When a user installs packages with an `apt` or `brew` Python, or one from a
Conda or virtual environment, GDB will **not** automatically find those packages
since Python's configured `sys.path` is only looking in the system's
`site-packages` folder.

There are three recommended (but _very bad_) ways to handle this:

- Override `PYTHONPATH` on init or in the users shell.
- Create sym-links between the virtual environment and the system python
  installation.
- Deal with it, as said in LLDB's
  [Python Caveat](https://lldb.llvm.org/resources/caveats.html) docs. Install
  the packages in the same installation anyways.

We want something that edits _only_ GDB's Python context, and only appends to
Python's `sys.path`, not overrides it.

The best solution I've found and have been using (along with 100 other engineers
at my previous employer) is to shell out from within GDB, ask the local shell
environment what the configured Python executable is, get its `sys.path`
entries, and then append those to our current GDB session's Python environment.
This allows GDB to find and use packages that are installed into a Conda or
virtualenv environment, as well as any other user installed Python environment.

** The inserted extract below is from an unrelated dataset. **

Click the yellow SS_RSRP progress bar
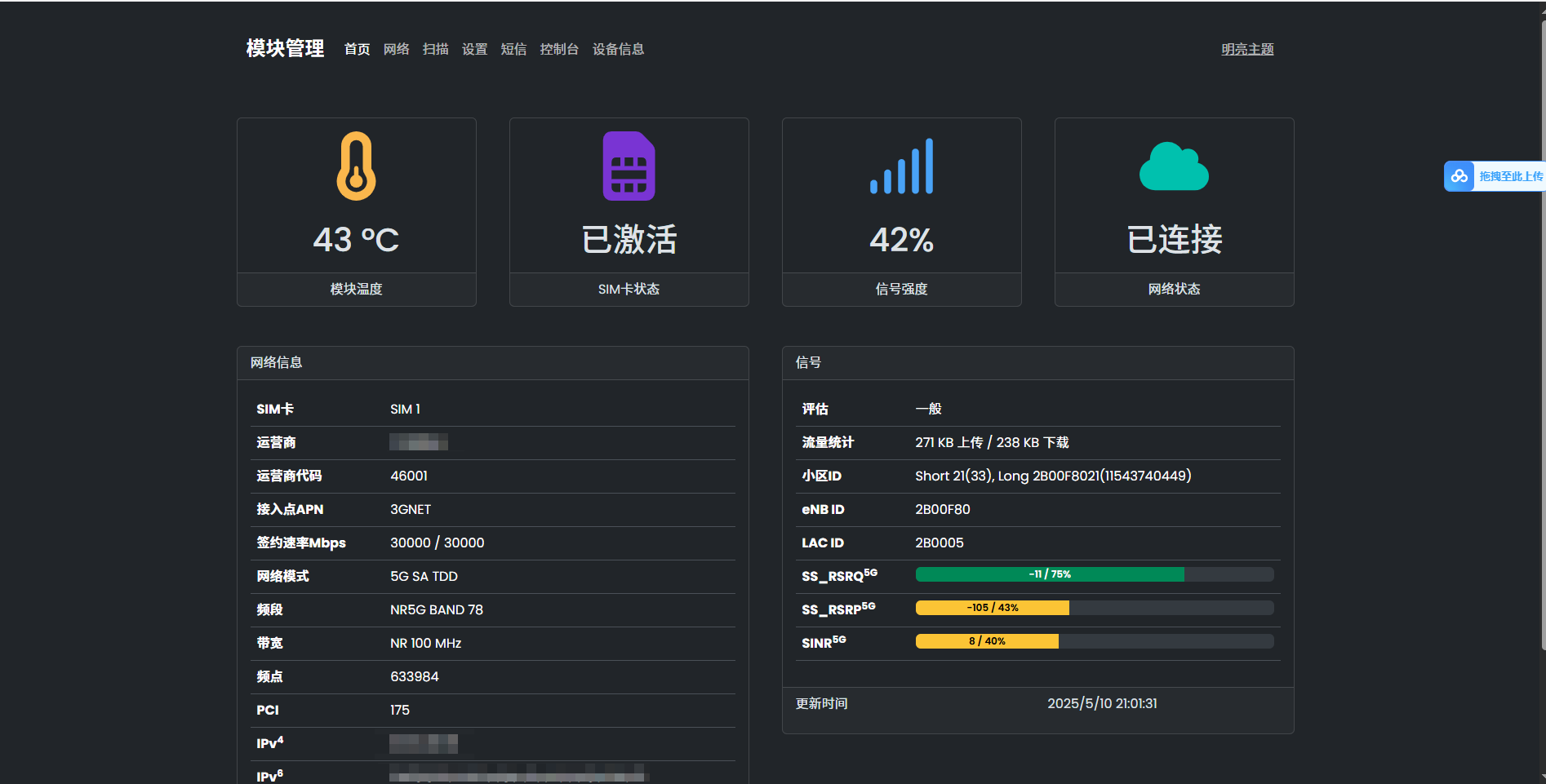The width and height of the screenshot is (1546, 784). [992, 608]
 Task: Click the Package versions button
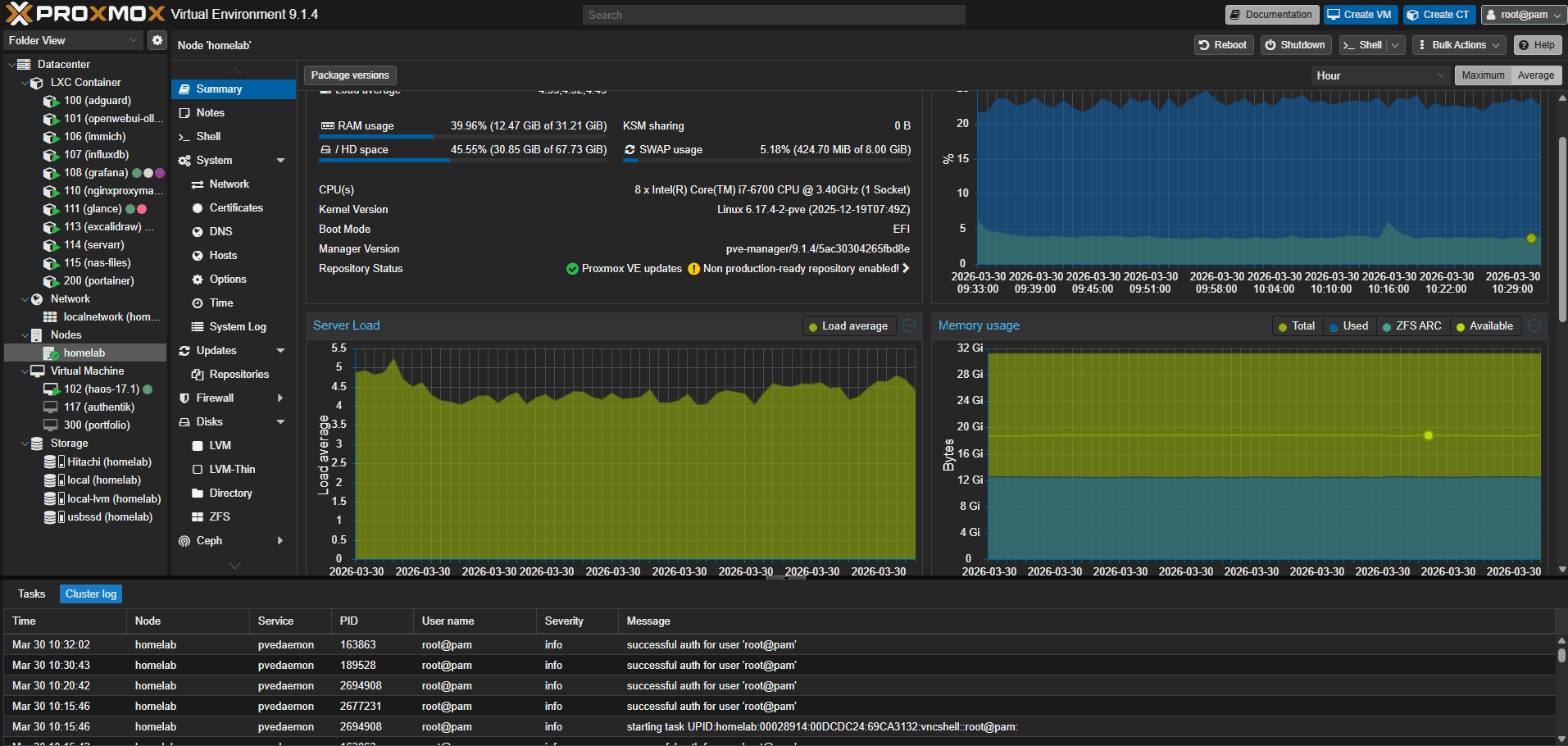pyautogui.click(x=350, y=75)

## Who uses GDB Python Scripts

Many companies and projects use and include GDB scripts with their large
open-source projects. They are usually buried in the repo, difficult to source,
and built and used in various ways. They usually require the developer to
discover that they exist, manually source them, and then look at the source code
to figure out how they work.

Check out the gdbundle announcement for a list of ones that are public and
open-source.

[Neat GDB Script Repositories](https://interrupt.memfault.com/blog/gdbundle-plugin-manager#neat-gdb-script-repositories)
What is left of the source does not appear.